It Was My School

December 13, 2007
By Heather Summerfield, Harrisburg, OR

I’d been to this school a hundred times before. Even before I attended high school, I walked the halls with my older brothers and sister, since first grade when my eldest brother began to go here as a freshmen. I attended sporting events and awards banquets with my older siblings, and then when I was old enough I began school here. For three years now, I’ve come back, summer after summer and break after break, I’ve always come back and I’ve always loved it.

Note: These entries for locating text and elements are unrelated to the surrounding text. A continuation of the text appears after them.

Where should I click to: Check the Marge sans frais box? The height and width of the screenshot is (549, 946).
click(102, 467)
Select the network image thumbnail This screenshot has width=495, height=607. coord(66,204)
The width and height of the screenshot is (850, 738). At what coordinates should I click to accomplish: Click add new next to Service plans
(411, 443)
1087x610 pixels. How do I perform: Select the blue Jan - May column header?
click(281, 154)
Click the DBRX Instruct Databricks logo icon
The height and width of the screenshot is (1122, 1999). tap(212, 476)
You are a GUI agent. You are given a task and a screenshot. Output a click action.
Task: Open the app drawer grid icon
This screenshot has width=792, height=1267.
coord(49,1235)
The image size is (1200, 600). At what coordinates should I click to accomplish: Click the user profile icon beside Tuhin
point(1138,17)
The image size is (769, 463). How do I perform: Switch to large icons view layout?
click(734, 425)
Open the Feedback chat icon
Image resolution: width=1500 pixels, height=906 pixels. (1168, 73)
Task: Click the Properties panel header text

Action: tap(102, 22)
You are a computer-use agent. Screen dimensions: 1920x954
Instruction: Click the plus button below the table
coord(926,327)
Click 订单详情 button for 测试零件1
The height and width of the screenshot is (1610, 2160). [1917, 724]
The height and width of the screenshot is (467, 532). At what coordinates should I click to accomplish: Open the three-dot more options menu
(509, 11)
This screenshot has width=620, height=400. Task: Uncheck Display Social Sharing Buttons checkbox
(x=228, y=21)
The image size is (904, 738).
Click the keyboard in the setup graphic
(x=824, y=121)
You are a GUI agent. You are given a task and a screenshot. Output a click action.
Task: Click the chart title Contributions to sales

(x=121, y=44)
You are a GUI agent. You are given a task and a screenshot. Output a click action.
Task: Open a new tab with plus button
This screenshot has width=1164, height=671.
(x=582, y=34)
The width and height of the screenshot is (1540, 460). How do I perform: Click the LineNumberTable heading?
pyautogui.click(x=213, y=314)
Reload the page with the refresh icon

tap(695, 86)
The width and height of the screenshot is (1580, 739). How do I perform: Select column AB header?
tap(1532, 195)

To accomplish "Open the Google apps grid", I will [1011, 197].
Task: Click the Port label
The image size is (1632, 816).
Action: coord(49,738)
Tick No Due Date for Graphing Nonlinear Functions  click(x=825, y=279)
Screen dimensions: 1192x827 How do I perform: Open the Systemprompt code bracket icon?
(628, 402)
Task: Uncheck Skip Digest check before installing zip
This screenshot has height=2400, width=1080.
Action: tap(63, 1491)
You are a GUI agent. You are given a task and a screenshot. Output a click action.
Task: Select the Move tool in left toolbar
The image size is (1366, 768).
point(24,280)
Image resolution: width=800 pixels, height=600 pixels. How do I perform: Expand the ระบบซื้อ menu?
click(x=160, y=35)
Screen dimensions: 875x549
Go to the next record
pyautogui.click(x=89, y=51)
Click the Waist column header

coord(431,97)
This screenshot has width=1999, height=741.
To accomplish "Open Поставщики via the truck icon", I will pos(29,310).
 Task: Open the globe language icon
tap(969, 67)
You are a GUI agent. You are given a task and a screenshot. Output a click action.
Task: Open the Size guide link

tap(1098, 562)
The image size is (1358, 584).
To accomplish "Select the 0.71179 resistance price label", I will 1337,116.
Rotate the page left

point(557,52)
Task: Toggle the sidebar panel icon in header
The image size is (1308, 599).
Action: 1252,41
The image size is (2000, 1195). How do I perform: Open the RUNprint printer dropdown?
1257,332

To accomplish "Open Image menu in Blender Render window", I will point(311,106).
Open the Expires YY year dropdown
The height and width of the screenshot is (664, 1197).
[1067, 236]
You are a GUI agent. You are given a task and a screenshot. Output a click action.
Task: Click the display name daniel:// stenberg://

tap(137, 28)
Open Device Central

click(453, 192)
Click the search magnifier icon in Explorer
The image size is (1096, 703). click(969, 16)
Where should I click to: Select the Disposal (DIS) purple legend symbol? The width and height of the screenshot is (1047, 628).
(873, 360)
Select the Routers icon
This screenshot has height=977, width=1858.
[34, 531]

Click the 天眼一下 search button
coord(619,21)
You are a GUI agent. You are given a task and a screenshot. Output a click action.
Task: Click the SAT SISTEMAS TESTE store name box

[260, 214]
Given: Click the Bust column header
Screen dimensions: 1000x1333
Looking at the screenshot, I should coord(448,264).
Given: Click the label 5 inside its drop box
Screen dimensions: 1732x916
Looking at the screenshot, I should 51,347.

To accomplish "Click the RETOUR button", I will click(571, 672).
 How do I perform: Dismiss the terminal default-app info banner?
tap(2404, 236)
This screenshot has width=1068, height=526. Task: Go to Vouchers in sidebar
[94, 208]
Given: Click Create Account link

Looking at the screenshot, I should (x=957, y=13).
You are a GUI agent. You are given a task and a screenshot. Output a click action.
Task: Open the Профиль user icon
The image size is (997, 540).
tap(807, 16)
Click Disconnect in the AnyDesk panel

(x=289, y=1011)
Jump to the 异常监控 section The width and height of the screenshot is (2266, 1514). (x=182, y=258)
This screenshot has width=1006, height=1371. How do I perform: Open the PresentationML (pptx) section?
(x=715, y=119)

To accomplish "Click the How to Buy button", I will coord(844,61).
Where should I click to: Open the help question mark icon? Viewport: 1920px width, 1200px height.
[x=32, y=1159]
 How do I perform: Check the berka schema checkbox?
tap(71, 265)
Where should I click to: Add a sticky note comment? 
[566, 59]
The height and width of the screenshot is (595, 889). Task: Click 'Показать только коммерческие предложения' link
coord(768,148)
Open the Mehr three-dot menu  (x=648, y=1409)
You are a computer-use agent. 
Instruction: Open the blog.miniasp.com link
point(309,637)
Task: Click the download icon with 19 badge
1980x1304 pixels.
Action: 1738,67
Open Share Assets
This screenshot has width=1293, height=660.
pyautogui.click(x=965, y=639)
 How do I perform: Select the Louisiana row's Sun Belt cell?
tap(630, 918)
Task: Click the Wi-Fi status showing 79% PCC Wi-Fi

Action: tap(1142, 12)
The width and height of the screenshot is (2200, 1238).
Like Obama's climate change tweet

But this time for a second, it was foreign to me. I was only gone a few short weeks, but going back, seemed worse than not finishing. I knew that I knew everyone there, and they were still the same people, my friends, but I wanted nothing to do with any of them. I felt as if I were an alien, like everyone knew what happened and all that I’d been through in the past few weeks, and no one understood. Sitting in class and walking through the halls, everyone went a hundred miles per hour and I was thrown into the middle of it, not having a clue what was going on, everyone running past me in a blur. I was an infant to the world around me.
The day I convinced myself to set foot back in this once familiar place. I immediately felt eyes on me, judging me, feeling sorry for me because of what I went through, whispering, and talking, making up stories, trying so hard to find any physical evidence of my loss, all of them telling a different rumor. I felt like I knew no one. All these people that I once joked with, and laughed with, and occasionally cried with were unknown to me. I felt a huge distance between me and anyone else in the school.
But this was my school; I’d been here a hundred times before. But it wasn’t my school that day. It was a strange place that I didn’t want to be. The people weren’t my friends, they were just people walking and worrying about boyfriends and girlfriends and class and tomorrow, when I was worried about life and why things happen and how I could have never of gotten the chance to ever come back, and about how short life could be. I was lost and so out of place. Nothing made sense and everything was a blur.
Now it is again my school. It is again the place I’d been a hundred times before. The teachers are again my teachers, no one is speaking a foreign language, and my friends are again my friends. No one talks; no one looks. It’s my school again.